YOUR GOAL:
Return every line of the material below unchanged, in the same order.

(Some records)
- - - -
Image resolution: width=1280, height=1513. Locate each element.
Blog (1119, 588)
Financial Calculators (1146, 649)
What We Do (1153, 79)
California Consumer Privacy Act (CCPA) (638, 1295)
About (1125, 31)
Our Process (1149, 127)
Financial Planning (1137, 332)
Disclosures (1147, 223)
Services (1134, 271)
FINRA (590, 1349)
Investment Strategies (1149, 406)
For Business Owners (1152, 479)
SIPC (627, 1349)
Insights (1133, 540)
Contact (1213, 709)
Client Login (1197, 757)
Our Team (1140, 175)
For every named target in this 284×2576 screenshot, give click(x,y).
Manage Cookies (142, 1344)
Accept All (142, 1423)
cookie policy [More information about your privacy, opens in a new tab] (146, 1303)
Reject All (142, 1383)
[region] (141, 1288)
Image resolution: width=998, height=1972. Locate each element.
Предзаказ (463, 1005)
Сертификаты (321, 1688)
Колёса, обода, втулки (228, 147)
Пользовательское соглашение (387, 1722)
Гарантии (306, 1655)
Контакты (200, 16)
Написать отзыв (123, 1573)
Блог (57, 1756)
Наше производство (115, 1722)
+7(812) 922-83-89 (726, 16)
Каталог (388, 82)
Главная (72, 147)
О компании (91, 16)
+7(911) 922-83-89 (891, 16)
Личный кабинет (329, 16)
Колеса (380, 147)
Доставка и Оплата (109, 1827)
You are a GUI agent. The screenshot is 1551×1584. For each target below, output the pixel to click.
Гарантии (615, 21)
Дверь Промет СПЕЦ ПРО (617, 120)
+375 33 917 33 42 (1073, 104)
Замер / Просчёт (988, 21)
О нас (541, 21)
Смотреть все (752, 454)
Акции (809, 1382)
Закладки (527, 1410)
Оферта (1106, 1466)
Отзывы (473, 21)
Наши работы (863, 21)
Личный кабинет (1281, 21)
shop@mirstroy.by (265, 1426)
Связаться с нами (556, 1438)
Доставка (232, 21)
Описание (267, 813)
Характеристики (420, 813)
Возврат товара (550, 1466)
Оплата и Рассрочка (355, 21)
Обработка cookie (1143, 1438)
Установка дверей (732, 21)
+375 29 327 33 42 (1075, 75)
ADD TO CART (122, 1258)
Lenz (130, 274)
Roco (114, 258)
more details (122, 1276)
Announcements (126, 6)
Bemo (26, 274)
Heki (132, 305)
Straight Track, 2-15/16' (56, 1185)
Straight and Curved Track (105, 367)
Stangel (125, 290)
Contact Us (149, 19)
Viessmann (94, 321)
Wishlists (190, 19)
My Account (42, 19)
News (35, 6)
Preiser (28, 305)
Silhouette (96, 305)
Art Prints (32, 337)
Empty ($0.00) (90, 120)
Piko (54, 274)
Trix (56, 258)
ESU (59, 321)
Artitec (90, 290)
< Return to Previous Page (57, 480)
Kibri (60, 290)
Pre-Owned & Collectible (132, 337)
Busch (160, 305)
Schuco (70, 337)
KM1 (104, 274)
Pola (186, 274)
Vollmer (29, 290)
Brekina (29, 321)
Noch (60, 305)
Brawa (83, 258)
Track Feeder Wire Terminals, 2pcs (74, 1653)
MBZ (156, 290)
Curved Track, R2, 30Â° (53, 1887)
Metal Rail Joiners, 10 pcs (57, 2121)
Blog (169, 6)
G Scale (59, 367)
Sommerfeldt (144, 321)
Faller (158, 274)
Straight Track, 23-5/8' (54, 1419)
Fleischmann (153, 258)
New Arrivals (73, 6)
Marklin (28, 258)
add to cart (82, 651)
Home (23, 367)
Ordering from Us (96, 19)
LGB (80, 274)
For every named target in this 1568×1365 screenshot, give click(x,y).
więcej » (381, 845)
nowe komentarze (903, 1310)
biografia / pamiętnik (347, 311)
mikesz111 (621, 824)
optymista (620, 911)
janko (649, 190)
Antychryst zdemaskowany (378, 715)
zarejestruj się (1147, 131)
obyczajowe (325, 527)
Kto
- - - -
TASK ANSWER:
Image resolution: width=1280, height=1513. Locate each element.
Blog (1119, 588)
Financial Calculators (1146, 649)
What We Do (1153, 79)
California Consumer Privacy Act (CCPA) (638, 1295)
About (1125, 31)
Our Process (1149, 127)
Financial Planning (1137, 332)
Disclosures (1147, 223)
Services (1134, 271)
FINRA (590, 1349)
Investment Strategies (1149, 406)
For Business Owners (1152, 479)
SIPC (627, 1349)
Insights (1133, 540)
Contact (1213, 709)
Client Login (1197, 757)
Our Team (1140, 175)
For every named target in this 284×2576 screenshot, give click(x,y).
Manage Cookies (142, 1344)
Accept All (142, 1423)
cookie policy [More information about your privacy, opens in a new tab] (146, 1303)
Reject All (142, 1383)
[region] (141, 1288)
Image resolution: width=998, height=1972. Locate each element.
Предзаказ (463, 1005)
Сертификаты (321, 1688)
Колёса, обода, втулки (228, 147)
Пользовательское соглашение (387, 1722)
Гарантии (306, 1655)
Контакты (200, 16)
Написать отзыв (123, 1573)
Блог (57, 1756)
Наше производство (115, 1722)
+7(812) 922-83-89 (726, 16)
Каталог (388, 82)
Главная (72, 147)
О компании (91, 16)
+7(911) 922-83-89 (891, 16)
Личный кабинет (329, 16)
Колеса (380, 147)
Доставка и Оплата (109, 1827)
You are a GUI agent. The screenshot is 1551×1584. For each target below, output the pixel to click.
Гарантии (615, 21)
Дверь Промет СПЕЦ ПРО (617, 120)
+375 33 917 33 42 (1073, 104)
Замер / Просчёт (988, 21)
О нас (541, 21)
Смотреть все (752, 454)
Акции (809, 1382)
Закладки (527, 1410)
Оферта (1106, 1466)
Отзывы (473, 21)
Наши работы (863, 21)
Личный кабинет (1281, 21)
shop@mirstroy.by (265, 1426)
Связаться с нами (556, 1438)
Доставка (232, 21)
Описание (267, 813)
Характеристики (420, 813)
Возврат товара (550, 1466)
Оплата и Рассрочка (355, 21)
Обработка cookie (1143, 1438)
Установка дверей (732, 21)
+375 29 327 33 42 (1075, 75)
ADD TO CART (122, 1258)
Lenz (130, 274)
Roco (114, 258)
more details (122, 1276)
Announcements (126, 6)
Bemo (26, 274)
Heki (132, 305)
Straight Track, 2-15/16' (56, 1185)
Straight and Curved Track (105, 367)
Stangel (125, 290)
Contact Us (149, 19)
Viessmann (94, 321)
Wishlists (190, 19)
My Account (42, 19)
News (35, 6)
Preiser (28, 305)
Silhouette (96, 305)
Art Prints (32, 337)
Empty ($0.00) (90, 120)
Piko (54, 274)
Trix (56, 258)
ESU (59, 321)
Artitec (90, 290)
< Return to Previous Page (57, 480)
Kibri (60, 290)
Pre-Owned & Collectible (132, 337)
Busch (160, 305)
Schuco (70, 337)
KM1 (104, 274)
Pola (186, 274)
Vollmer (29, 290)
Brekina (29, 321)
Noch (60, 305)
Brawa (83, 258)
Track Feeder Wire Terminals, 2pcs (74, 1653)
MBZ (156, 290)
Curved Track, R2, 30Â° (53, 1887)
Metal Rail Joiners, 10 pcs (57, 2121)
Blog (169, 6)
G Scale (59, 367)
Sommerfeldt (144, 321)
Faller (158, 274)
Straight Track, 23-5/8' (54, 1419)
Fleischmann (153, 258)
New Arrivals (73, 6)
Marklin (28, 258)
add to cart (82, 651)
Home (23, 367)
Ordering from Us (96, 19)
LGB (80, 274)
For every named target in this 1568×1365 screenshot, give click(x,y).
więcej » (381, 845)
nowe komentarze (903, 1310)
biografia / pamiętnik (347, 311)
mikesz111 (621, 824)
optymista (620, 911)
janko (649, 190)
Antychryst zdemaskowany (378, 715)
zarejestruj się (1147, 131)
obyczajowe (325, 527)
Kto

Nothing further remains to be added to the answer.